McGeechan, then, will need to indulge in one or two head-scratching sessions. Given the perfect playing conditions, the Lions' kicking out of hand was an abomination: any half-decent opposition would have made them suffer. There were problems at the line-out, too; Weir's success against Wiese was more than welcome, for it was good for the Lions' collective soul to see such a potent symbol of Springbok supremacy given what for but, in general terms, the ball-winning was shoddy.

"I'm delighted by the way we finished and I felt the first 20 minutes were good, but we lost control of the ball in the middle period," McGeechan admitted. "Still, we're here to learn and adapt game by game and, if the players are willing to do that, we'll be in good shape when we get to the Tests. This result gives us a lead into the rest of the tour."

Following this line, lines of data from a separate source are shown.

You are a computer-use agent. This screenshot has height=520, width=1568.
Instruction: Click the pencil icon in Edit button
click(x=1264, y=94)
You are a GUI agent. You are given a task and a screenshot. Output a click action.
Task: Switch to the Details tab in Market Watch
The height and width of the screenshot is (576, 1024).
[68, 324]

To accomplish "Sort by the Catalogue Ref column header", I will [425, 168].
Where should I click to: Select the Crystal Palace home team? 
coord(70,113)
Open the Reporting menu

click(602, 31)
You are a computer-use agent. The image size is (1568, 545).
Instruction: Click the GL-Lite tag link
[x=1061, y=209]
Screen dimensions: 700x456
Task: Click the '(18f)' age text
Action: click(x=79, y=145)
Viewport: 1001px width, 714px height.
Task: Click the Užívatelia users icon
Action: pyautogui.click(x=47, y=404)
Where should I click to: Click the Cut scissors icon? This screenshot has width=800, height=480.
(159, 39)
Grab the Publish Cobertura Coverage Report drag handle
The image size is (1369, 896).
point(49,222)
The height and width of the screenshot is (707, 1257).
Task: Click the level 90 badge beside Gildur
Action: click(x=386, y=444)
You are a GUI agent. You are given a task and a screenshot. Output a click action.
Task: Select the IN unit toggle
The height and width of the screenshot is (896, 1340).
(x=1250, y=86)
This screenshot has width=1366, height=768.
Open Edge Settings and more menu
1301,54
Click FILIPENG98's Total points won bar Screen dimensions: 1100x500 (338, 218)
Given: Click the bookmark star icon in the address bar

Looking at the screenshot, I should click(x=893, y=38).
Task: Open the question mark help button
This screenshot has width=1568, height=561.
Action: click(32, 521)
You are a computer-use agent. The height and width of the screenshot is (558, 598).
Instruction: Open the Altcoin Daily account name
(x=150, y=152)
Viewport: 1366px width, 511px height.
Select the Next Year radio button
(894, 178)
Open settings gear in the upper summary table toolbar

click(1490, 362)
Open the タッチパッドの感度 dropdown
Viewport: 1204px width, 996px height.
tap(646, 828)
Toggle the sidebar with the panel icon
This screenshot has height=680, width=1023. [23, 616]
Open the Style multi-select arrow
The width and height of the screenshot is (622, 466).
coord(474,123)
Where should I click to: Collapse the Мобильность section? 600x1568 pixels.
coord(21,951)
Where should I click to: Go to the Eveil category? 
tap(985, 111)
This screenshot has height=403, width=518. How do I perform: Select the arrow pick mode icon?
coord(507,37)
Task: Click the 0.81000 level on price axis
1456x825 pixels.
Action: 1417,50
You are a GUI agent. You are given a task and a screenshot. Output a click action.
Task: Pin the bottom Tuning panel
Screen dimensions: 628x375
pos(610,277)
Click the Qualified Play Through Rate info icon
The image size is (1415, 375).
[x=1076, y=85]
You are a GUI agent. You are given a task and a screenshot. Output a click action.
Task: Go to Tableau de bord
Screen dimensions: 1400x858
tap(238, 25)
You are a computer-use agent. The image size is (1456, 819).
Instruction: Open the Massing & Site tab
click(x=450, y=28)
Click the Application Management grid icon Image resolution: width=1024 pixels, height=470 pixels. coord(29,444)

So it does. Only rarely have the Lions come through an opening tour match in such fine fettle - the 1971 vintage actually lost the first game of what would become a legendary adventure against the All Blacks, while both the 1980 and 1993 parties suffered morale-denting injuries almost direct from the initial kick-off - and McGeechan's bold claims of a unity of purpose rivalling that of Willie John McBride's 1974 party have, on the face of it, much to commend them. Eastern Province, though, were no more of an acid test than Border are likely to be on Wednesday. We will know more after the collision with Western Province in Cape Town at the weekend.

Scorers: Eastern Province: Try Keyser; Penalties van Rensburg 2. Lions: Tries Guscott 2, Weir, Underwood, Greenwood. Conversions Jenkins 4. Penalties Jenkins 2.

Eastern Province: T van Rensburg; D Keyser, R van Jaarsfeld, H le Roux (R Loubscher, 80), H Pedro; K Ford (R Fourie, 42), C Alcock; D Saayman, J Kirsten (capt, M Winter, 80), W Enslin (M van der Merwe, 40), K Wiese, A de Preez, S Scott-Young, J Greeff, M Webber.

British Lions: N Jenkins; I Evans (T Underwood, 67), J Guscott, W Greenwood, N Beal; G Townsend, R Howley; T Smith, K Wood (B Williams, 67), J Leonard (capt), G Weir, S Shaw (J Davidson, 72), L Dallaglio, S Quinnell, R Hill.

Referee: A Turner (Western Province).